Christchurch - Auckland - Los Angeles - London in one go (and vice versa on the return leg); time in LA was literally one hour (as in get off the plane and be hustled into a small, featureless translit lounge while they refuel, back on then take off again).

It was a 25 hour trip, pretty much all of it spent actually in an aeroplane.

I also did it more than once. And this was back in the days when aeroplanes didn’t have the fancy individual inflight entertainment systems. Good times.

Oh I got another flight, though not the longest on each leg.

I did a consulting contract with a corp that bought funeral homes all over the world.
My partner and I were developing a Lotus Notes/Domino app for flight scheduling, email, and for the C-level execs’ travel planning for the home office.

They had 4 private jets for these purposes. (two Lears, one Galaxy IV, one Galaxy V).
I brought up in a meeting one day “Instead of those stupid AirPhones, why not let us put a Domino server in every plane, with satellite internet?”.

I had no idea how to do this, the thought just escaped through my mouth. But they bought it.
After months of development, of course it needed to be tested.

Flight plan was from Houston Hobby to MIA to JFK to Gatwick to Paris to some bumfuck Hungary airport to Berlin to Brussels - on to Lisbon then back to HOU. Picking up and dropping off the execs along each leg.
Our system worked considering the early days of that technology, but in the rush/excitement I realized I had no passport.

I stayed on the plane or tarmac the whole trip and the various US embassies were not very helpful considering the short time-frame involved on each leg. Often just a stop-and-go sort of thing.

I did get to luxuriate in a Galaxy V on the trip, which was nice.

In a single day of travel probably WLG-AKL-SYD-DXB

Other long single legs I have done are LAX-SYD, LAX-HKG, SFO-HKG, AMS-JNB.

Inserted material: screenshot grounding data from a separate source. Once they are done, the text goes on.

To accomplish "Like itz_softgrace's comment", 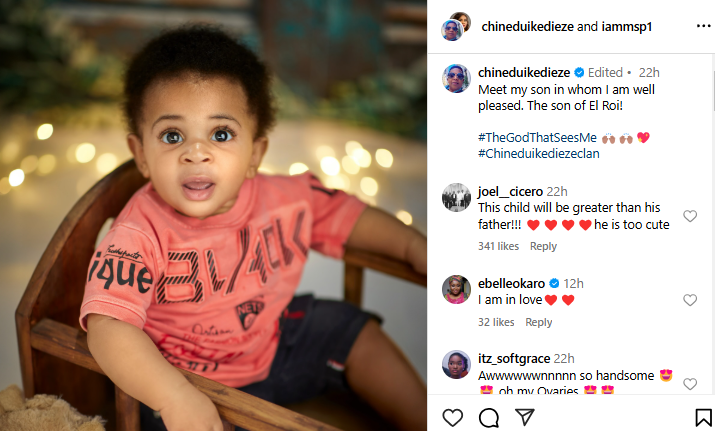I will pyautogui.click(x=690, y=384).

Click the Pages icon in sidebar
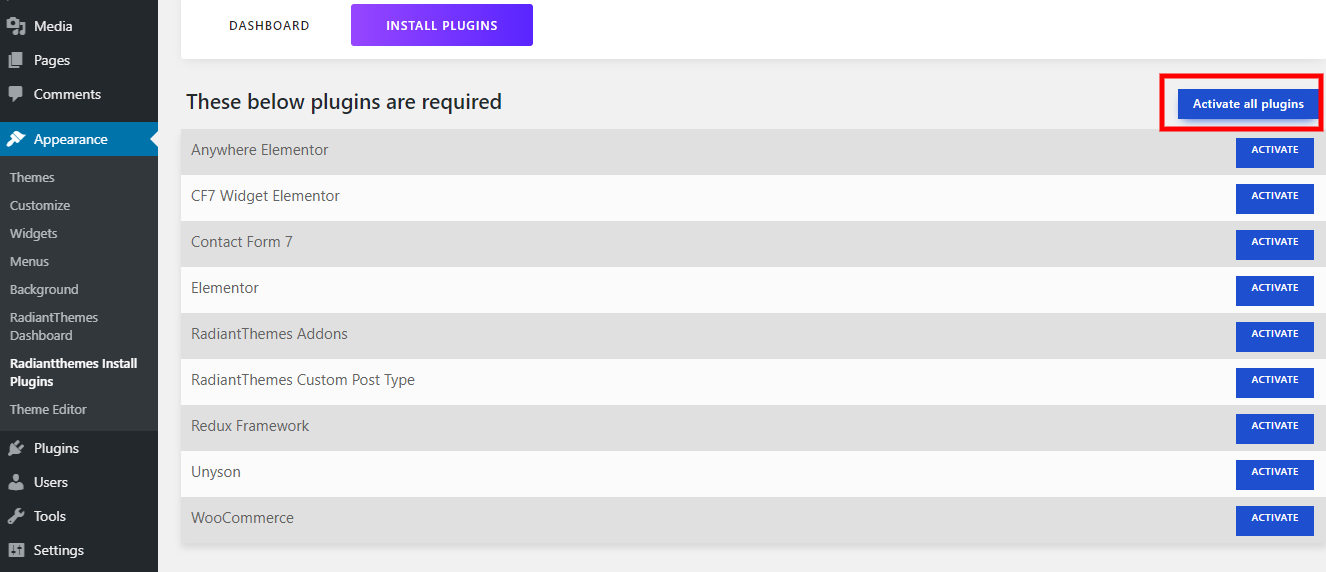pos(16,60)
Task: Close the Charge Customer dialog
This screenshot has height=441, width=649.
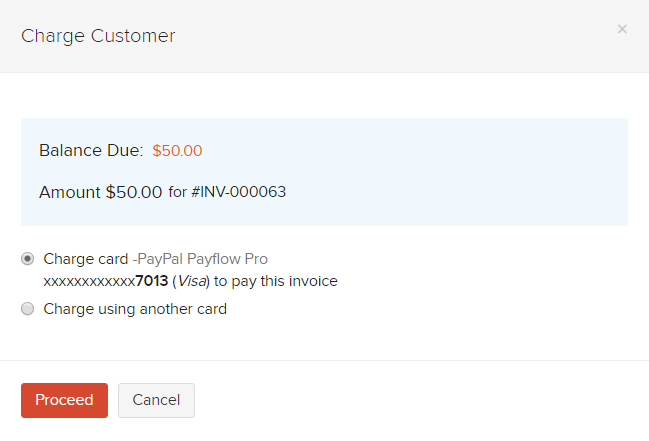Action: 622,29
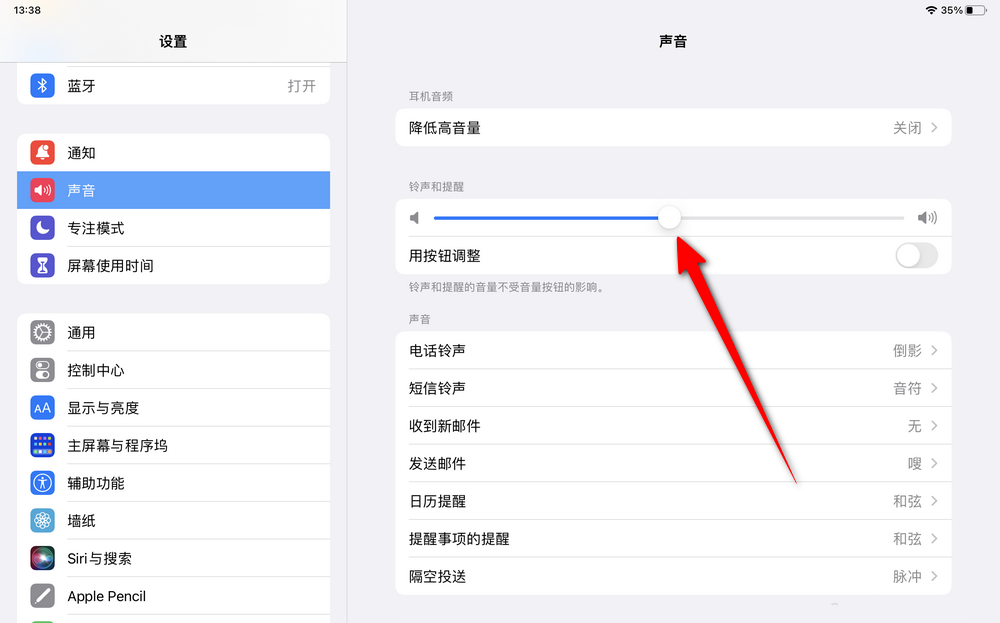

My longest ticket (kudos to the poor staff at the office in Prague):

PRG-FRA-DXB-SEZ-PRI-SEZ-MRU-SEZ-DXB-CMB-MLE-CMB-BKK-SIN-PER-ADL (open) SYD-WLG

My longest had to be on a C130 going from North Carolina to Panama with a stopover in Georgia along the way. C130s are slow and are completely utilitarian, nothing to do but just sit there. I was on a C141 on the way back and that was practically heaven in comparison.

Sioux Falls, SD to Honolulu with a stopover in San Francisco (where I did not leave my heart :slight_smile: ).